Happy Armistice Day! November 11 was and remains the day to celebrate the end of the first industrialized war, global in the scope of suffering it caused. Its anniversary has only been twisted into a day to “honor” veterans by the war machine known as the United States of America. (More on the perversion of Armistice Day and its motives from Veterans for Peace.)
The glorification of war is an ongoing project in the US and appears to be on steroids in the town of Brunswick, Maine.
I have friends there who hold a weekly peace vigil along Maine Street each Friday at 5pm, with whom I join when I can. They have been doing so continuously since the endless “war on terror” began following the unfortunate events of September 11, 2001. Many wonder if that’s why this particular site was chosen for an enormous $500,000 memorial to multiple wars (context: while an estimated 1 in 5 children go to bed hungry in Maine).

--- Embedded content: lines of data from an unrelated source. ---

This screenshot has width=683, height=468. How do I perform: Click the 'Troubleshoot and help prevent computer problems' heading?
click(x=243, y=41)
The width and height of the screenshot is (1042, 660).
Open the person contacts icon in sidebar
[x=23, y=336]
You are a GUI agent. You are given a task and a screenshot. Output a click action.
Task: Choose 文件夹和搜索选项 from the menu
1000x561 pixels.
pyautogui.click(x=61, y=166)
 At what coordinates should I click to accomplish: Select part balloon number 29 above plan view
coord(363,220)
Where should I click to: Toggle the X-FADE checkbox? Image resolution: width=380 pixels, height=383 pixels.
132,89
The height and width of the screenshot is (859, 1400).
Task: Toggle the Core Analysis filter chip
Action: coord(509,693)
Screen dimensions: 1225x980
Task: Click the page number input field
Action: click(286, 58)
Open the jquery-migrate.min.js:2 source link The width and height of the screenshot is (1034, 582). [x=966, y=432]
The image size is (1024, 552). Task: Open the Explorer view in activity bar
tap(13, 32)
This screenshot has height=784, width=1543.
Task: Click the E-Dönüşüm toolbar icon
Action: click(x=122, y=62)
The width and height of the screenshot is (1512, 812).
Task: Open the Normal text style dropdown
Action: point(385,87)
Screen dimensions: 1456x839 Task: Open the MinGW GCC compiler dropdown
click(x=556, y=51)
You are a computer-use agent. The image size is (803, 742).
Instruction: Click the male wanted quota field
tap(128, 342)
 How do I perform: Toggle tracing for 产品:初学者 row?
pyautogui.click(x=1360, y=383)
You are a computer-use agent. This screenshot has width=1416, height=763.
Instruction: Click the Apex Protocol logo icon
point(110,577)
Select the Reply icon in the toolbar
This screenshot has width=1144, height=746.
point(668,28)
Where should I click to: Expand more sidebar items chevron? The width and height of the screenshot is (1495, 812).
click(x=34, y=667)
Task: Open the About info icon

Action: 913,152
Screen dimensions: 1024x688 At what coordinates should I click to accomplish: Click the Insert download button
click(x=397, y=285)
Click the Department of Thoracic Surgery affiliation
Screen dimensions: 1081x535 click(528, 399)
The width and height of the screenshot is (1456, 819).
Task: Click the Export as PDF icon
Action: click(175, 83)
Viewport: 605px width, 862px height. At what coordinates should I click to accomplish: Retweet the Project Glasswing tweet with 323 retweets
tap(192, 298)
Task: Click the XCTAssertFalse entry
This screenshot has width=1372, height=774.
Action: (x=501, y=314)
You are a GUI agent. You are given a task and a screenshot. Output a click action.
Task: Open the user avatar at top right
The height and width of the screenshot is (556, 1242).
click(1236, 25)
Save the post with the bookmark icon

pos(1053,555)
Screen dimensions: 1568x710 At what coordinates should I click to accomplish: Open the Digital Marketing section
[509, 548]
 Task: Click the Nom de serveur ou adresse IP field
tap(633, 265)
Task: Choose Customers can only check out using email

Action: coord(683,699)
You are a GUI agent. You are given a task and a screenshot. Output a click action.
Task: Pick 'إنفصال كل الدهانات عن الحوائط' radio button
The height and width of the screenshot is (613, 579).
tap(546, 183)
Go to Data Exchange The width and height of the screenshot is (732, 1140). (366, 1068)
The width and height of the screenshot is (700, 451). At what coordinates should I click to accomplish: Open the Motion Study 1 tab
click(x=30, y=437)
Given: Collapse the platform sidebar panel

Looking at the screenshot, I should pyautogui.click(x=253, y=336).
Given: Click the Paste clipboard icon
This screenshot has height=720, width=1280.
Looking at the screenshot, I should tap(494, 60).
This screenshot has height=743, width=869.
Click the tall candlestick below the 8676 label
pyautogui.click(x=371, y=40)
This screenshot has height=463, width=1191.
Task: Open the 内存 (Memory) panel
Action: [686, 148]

A dual obelisk granite memorial was installed years ago at one end of what townspeople call “the mall,” a grassy strip used mostly as a park and as a venue for a weekly farmers market. Venerable trees visible in the first photo above were removed from the end of the mall to make way for the memorial, causing sadness for many peace vigilers. Their “replacement” by landscaping trees and shrubs is part of the overall design which includes bronze medallions for every war or conflict[sic] memorialized, and depictions of triumphant birds of prey.
One longtime peace vigiler describes Brunswick’s veterans plaza as “a circle of erections.”
The motto for this project has been “Long Overdue.” I have a different view: what’s long overdue in this country is an honest reckoning with what our wars have cost people and the environment, and where the continued glorification of militarism by erecting monuments is leading.
All the members of my family who saw wars up close and personal (my father in the Korean War, and my two grandfathers in WWII and WWI) returned thoroughly disgusted with militarism. You can read about that here in my past Armistice Day post.
Maine’s chronic economic depression makes it fertile ground for the poverty draft that replaced conscription following the highly unpopular Vietnam War. Thus, veterans and their family members abound in my home state. I’m sure some veterans will say I am disrespecting all of their sacrifices by expressing my views about Brunswick’s veterans plaza. But I respect all human beings no matter what mistakes they made or were pressured into making. Suicide is the leading cause of death among veterans because the moral injuries sustained from harming and killing other human beings create PTSD that is hard to live with. My compassion for those injured by militarism for profit will not sit well with some. I can live with that.
I will continue speaking out against the glorification of militarism because I’ve seen young lives ruined, families traumatized, and a lot of death and destruction for corporate profit. In the face of fascism, I cannot and will not remain silent.